Description of the task
In the listing below, tally each line that contains "computer". Reply with the total only.

Entries supplied
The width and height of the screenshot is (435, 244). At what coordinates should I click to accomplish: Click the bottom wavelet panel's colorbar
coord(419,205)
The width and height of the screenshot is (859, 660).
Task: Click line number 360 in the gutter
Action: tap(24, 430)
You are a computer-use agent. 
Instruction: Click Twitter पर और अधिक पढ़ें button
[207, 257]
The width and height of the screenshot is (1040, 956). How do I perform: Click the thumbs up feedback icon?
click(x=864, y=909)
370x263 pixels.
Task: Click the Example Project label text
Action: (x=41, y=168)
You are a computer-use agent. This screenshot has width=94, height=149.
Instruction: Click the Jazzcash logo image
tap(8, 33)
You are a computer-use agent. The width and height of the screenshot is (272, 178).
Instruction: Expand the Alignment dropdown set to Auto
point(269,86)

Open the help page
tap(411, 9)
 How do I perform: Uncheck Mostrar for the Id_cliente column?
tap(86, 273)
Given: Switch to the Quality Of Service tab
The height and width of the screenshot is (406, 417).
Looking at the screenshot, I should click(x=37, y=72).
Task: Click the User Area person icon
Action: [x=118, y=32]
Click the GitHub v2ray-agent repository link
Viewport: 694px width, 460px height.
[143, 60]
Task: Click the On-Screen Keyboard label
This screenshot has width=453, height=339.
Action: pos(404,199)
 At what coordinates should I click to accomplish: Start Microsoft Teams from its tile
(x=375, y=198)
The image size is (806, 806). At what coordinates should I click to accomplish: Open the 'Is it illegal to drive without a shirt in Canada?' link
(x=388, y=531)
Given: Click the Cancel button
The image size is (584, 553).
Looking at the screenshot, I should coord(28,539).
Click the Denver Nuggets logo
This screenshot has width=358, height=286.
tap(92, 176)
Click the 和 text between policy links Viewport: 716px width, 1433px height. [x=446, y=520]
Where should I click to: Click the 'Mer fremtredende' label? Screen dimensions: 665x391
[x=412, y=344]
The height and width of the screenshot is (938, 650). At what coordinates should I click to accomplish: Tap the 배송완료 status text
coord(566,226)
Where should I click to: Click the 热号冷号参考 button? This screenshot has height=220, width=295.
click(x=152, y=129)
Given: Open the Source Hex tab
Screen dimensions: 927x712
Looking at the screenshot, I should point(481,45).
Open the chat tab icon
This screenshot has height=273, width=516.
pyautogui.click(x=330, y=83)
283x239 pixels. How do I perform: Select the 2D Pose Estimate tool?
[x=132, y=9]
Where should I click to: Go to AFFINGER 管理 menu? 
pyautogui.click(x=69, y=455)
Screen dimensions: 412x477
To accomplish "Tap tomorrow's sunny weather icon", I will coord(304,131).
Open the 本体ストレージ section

Solution to this problem
3